[Data records]
= Beginning of Section =

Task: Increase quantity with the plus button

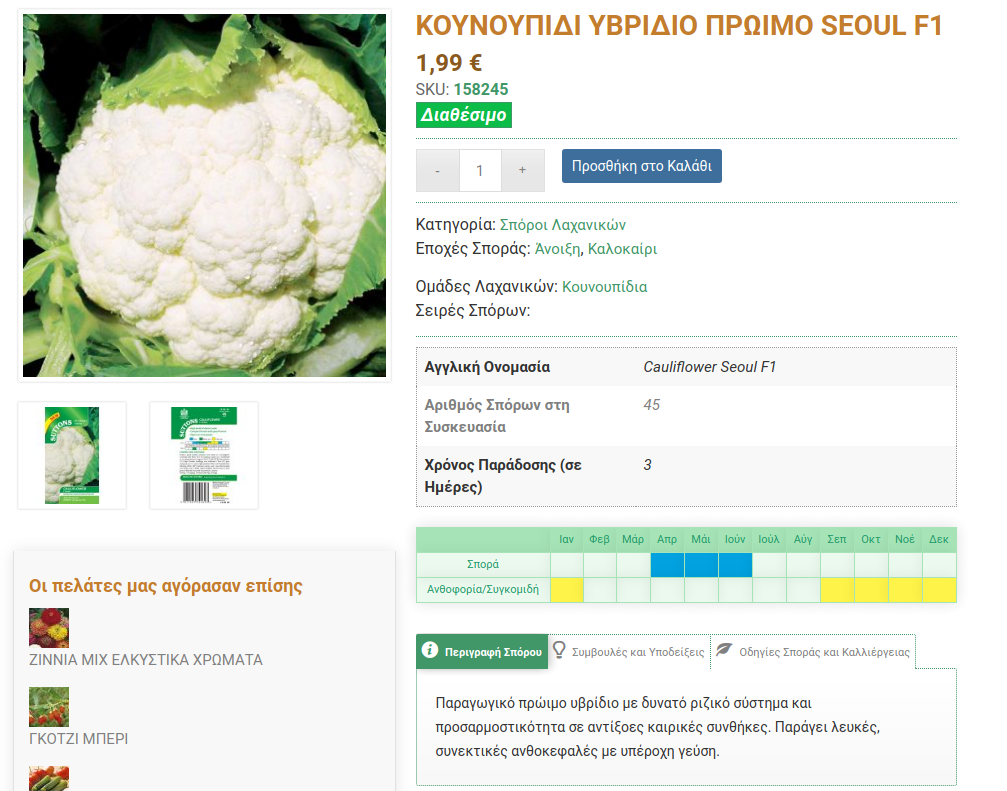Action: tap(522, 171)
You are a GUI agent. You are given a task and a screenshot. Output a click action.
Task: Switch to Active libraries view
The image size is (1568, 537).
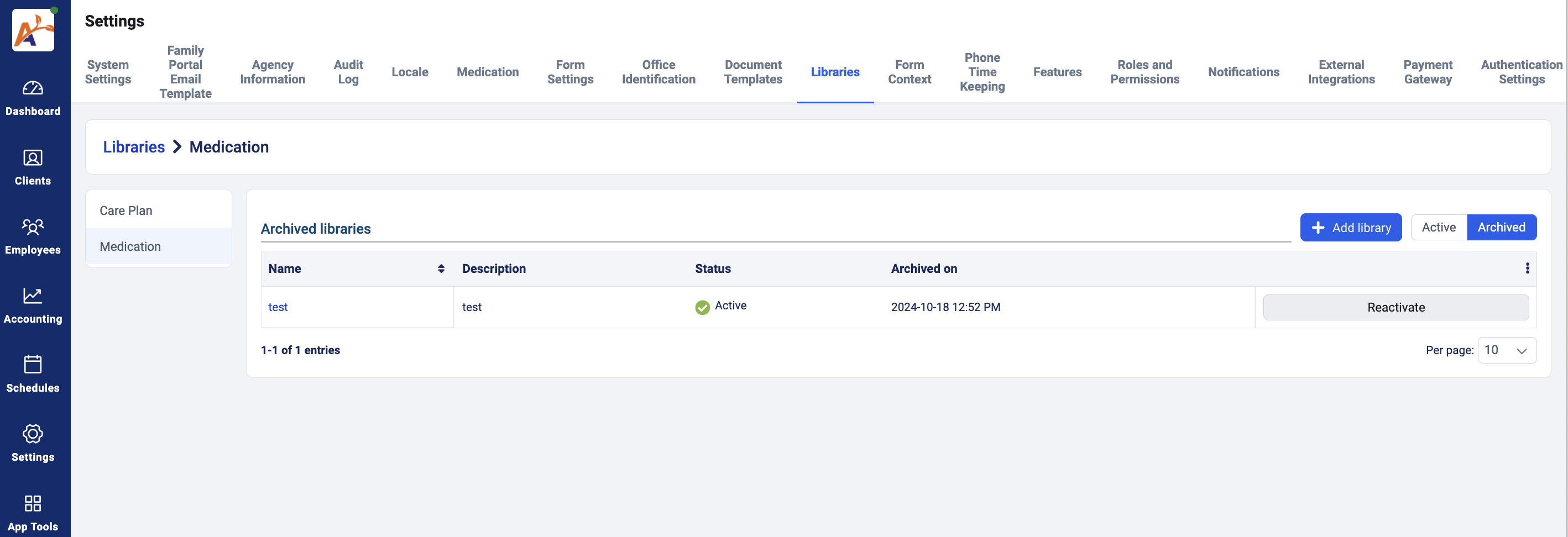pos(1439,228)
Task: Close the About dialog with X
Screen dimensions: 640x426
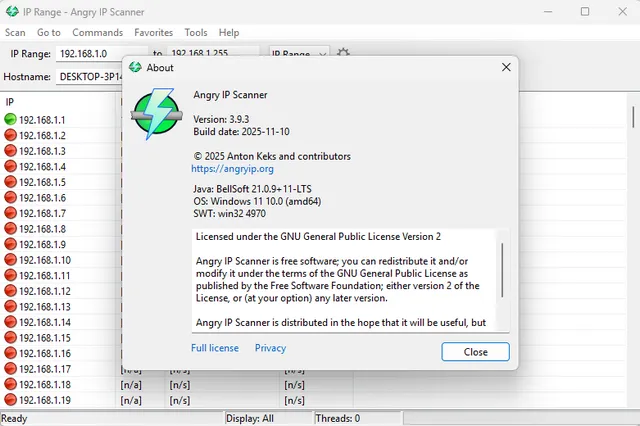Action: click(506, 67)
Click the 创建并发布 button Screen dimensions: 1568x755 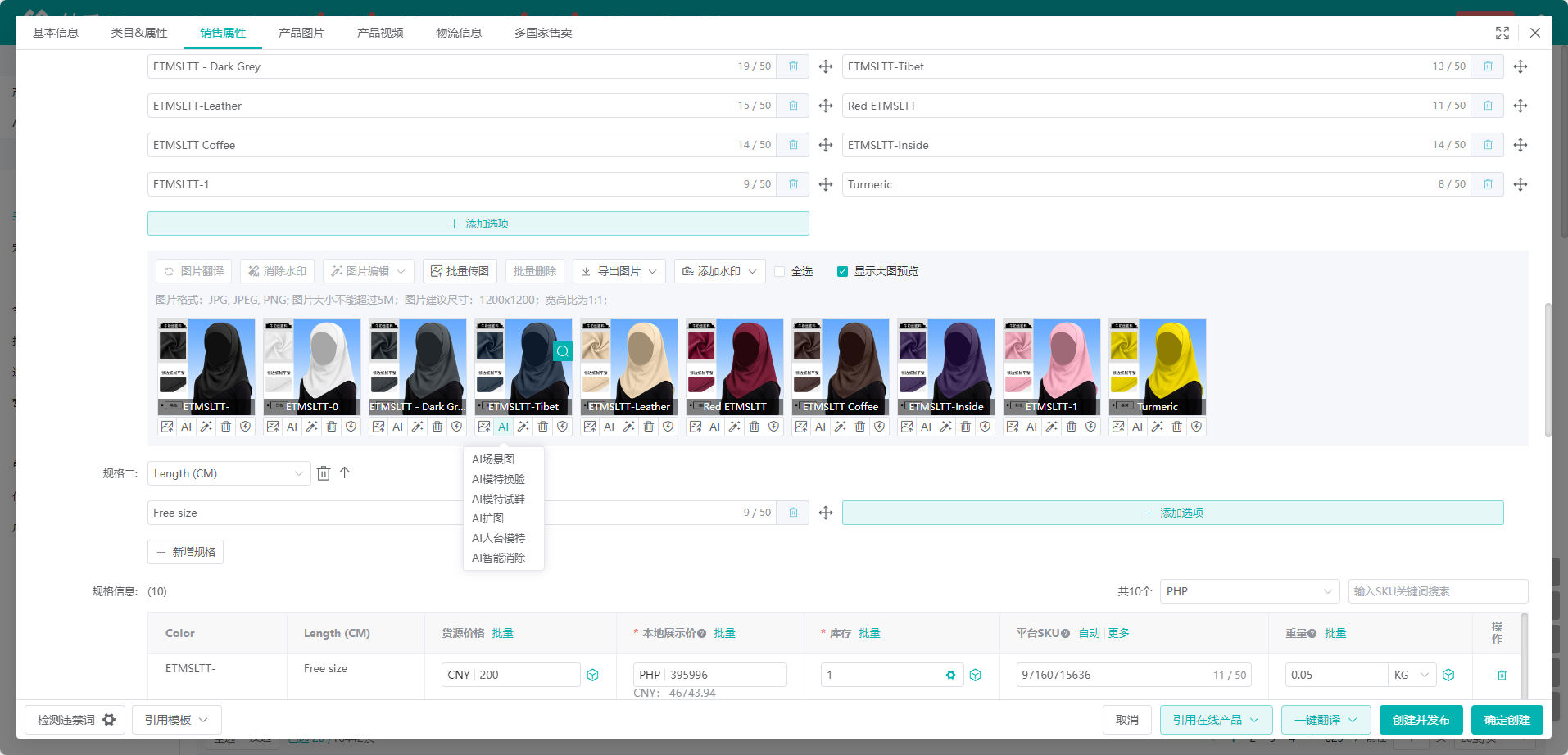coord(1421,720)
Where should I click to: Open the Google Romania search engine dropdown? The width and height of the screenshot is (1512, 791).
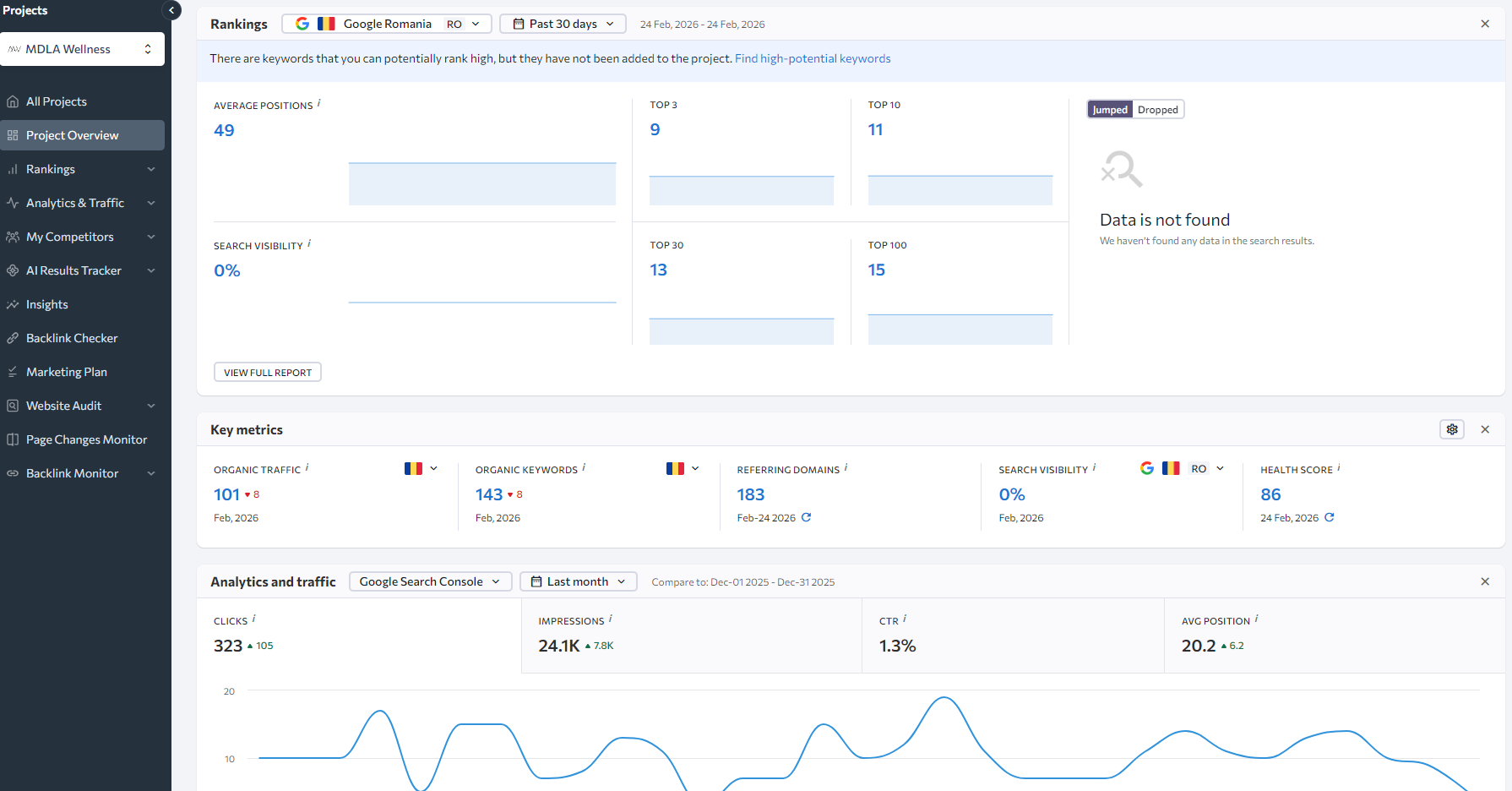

= End of Section =

Work to be completed » Which lines of the records above contain the word "screenshot"? Copy each of them.

Answer to the problem »
You are a GUI agent. You are given a task and a screenshot. Output a click action.
Where should I click to: Open the Google Romania search engine dropdown? The width and height of the screenshot is (1512, 791).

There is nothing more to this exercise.